Repeat every entry word for word. Images do not belong in the copy.

Start of Block

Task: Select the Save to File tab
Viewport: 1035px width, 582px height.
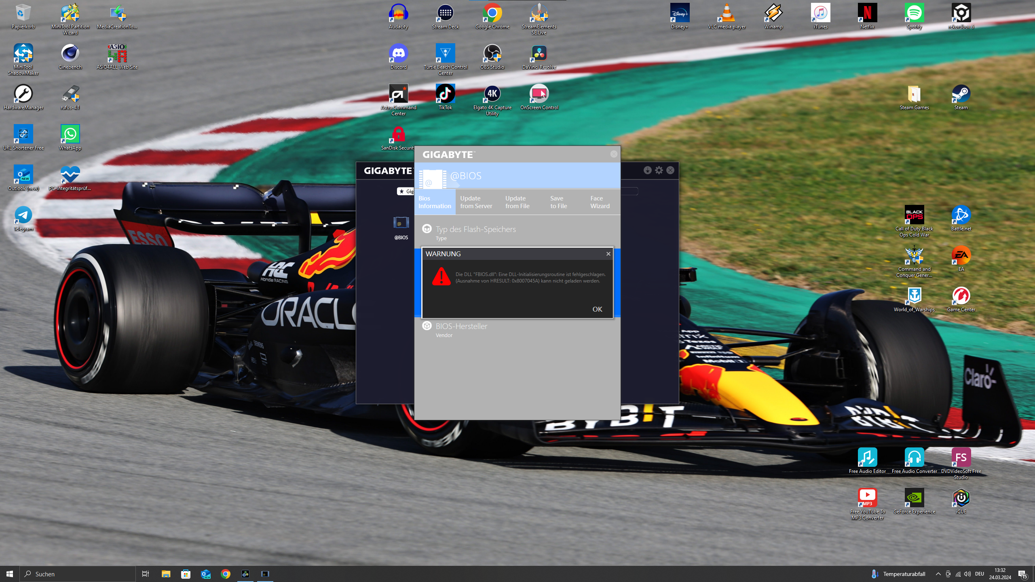Action: pyautogui.click(x=558, y=202)
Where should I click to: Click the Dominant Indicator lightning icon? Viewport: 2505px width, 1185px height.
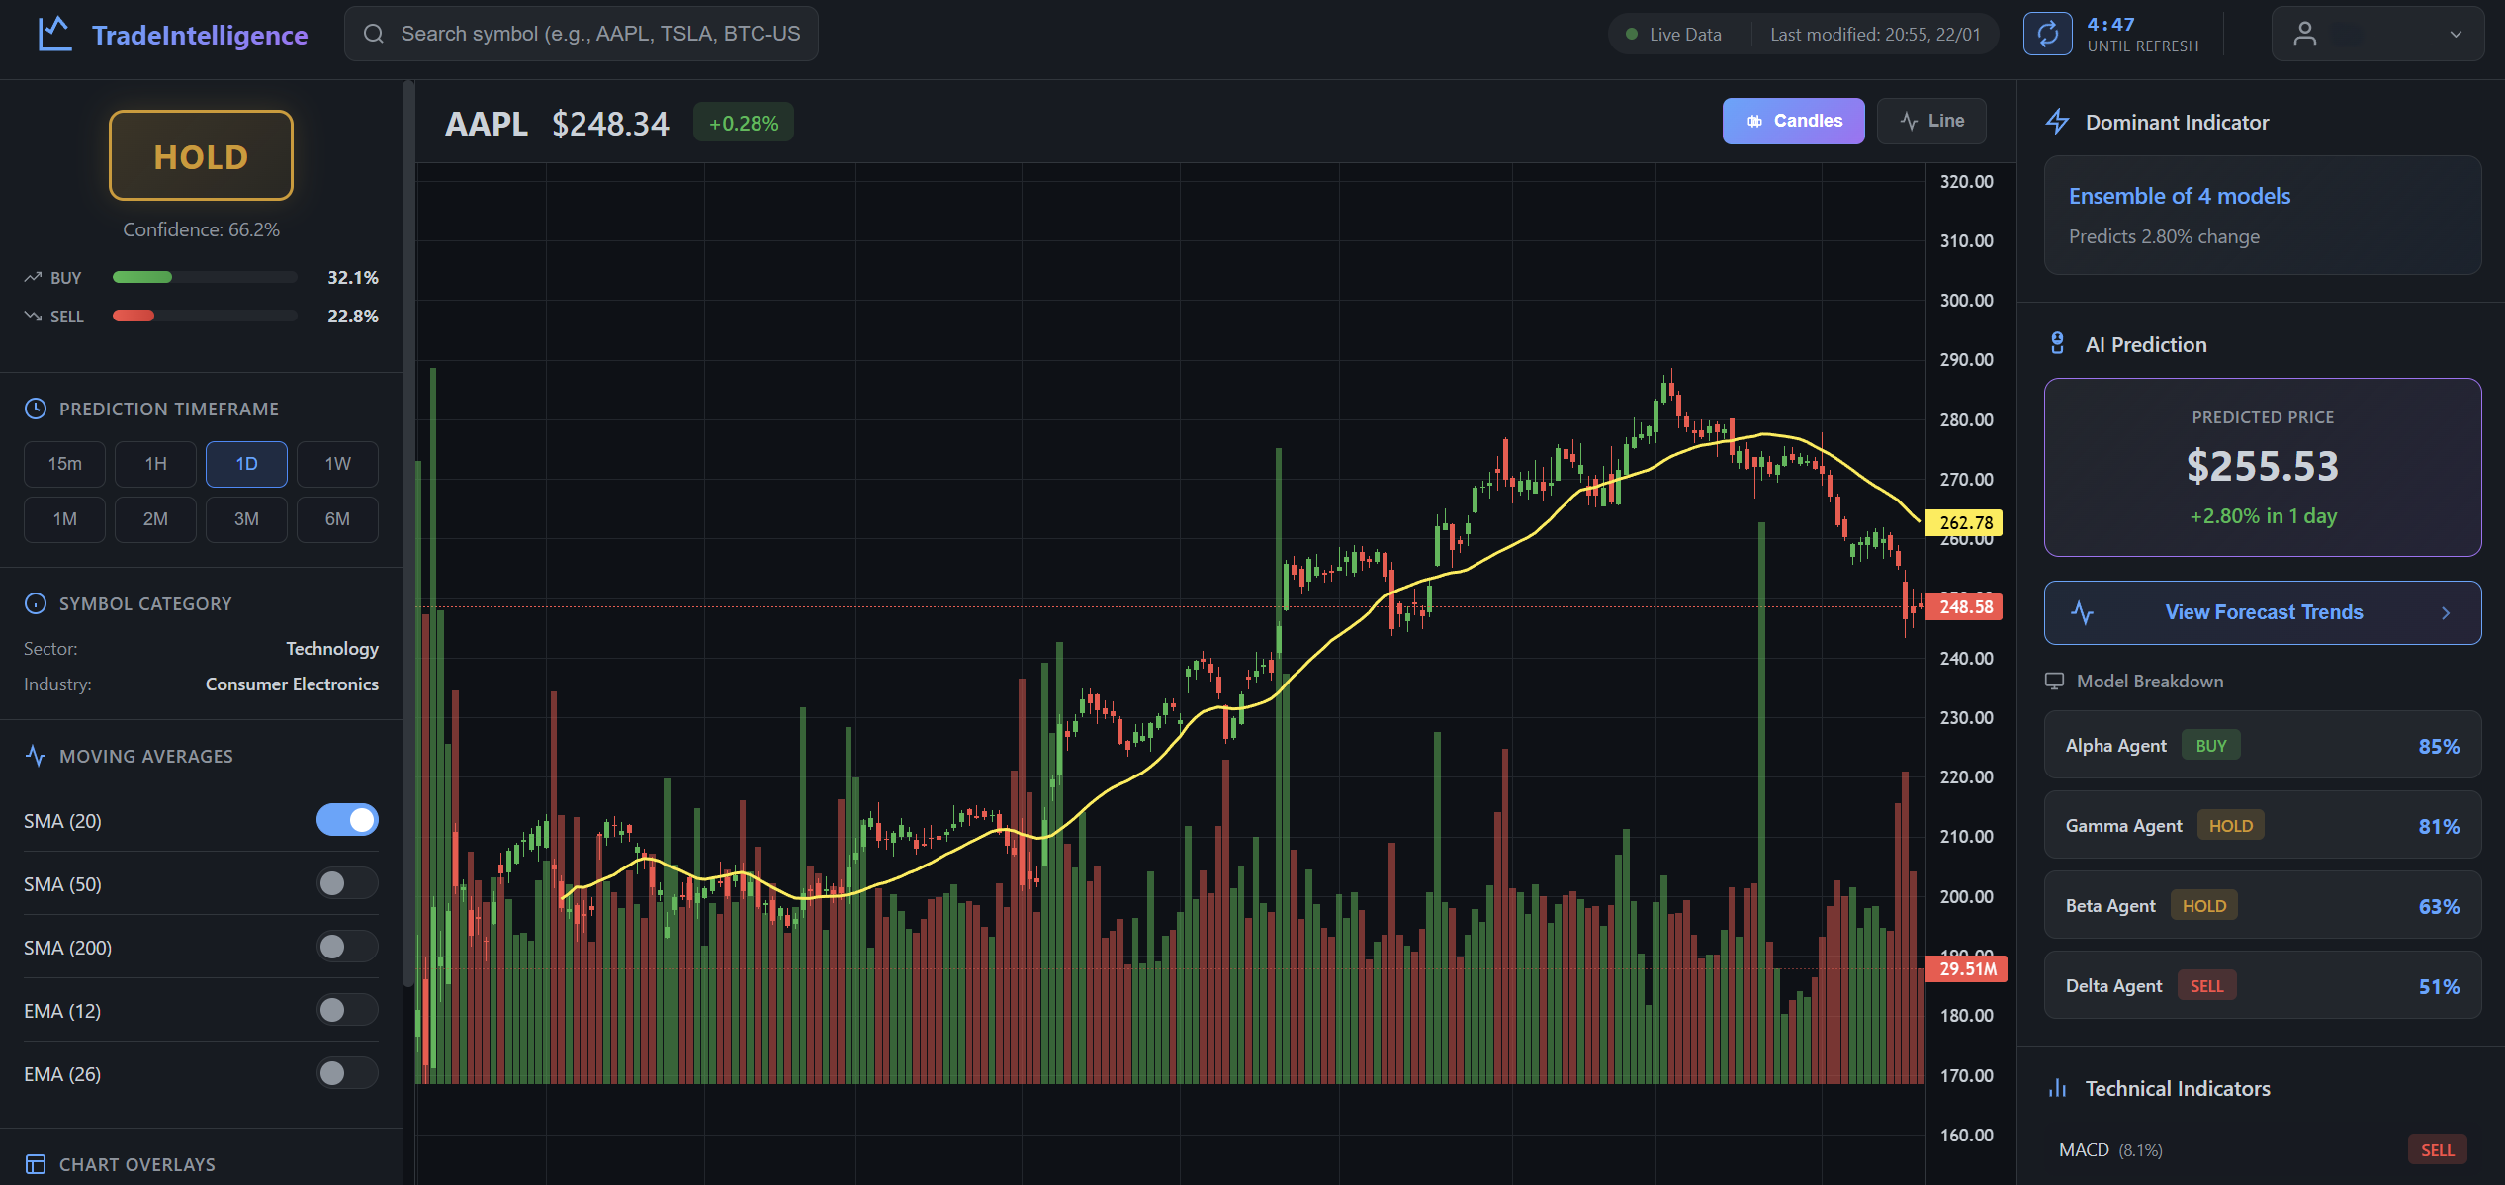[2058, 121]
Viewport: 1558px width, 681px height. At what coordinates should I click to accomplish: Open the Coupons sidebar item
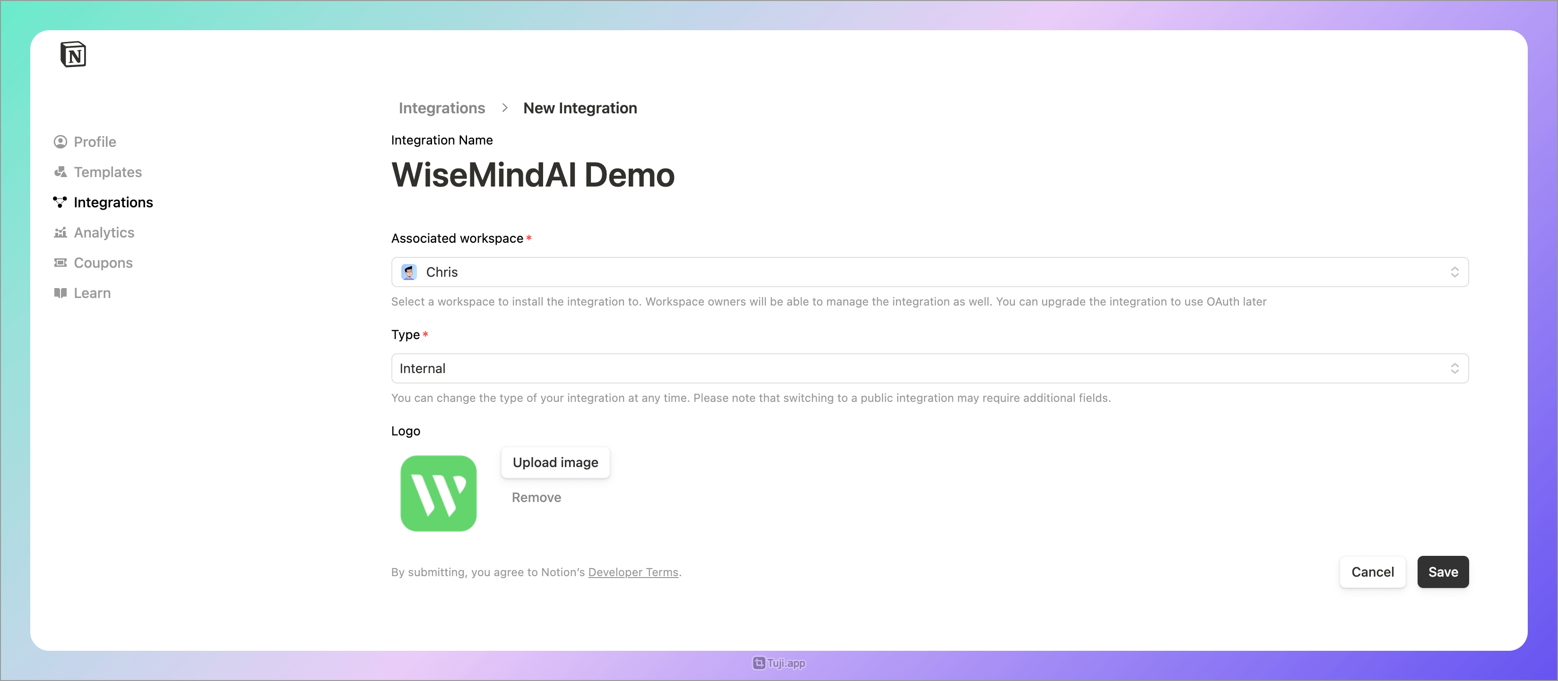click(x=103, y=263)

End of Block

- [YOUR RESPONSE]:
Task: Select the Save to File tab
Viewport: 1035px width, 582px height.
Action: pyautogui.click(x=558, y=202)
Where should I click to: Click the Dominant Indicator lightning icon? Viewport: 2505px width, 1185px height.
[2058, 121]
Viewport: 1558px width, 681px height. At what coordinates should I click to accomplish: Open the Coupons sidebar item
click(x=103, y=263)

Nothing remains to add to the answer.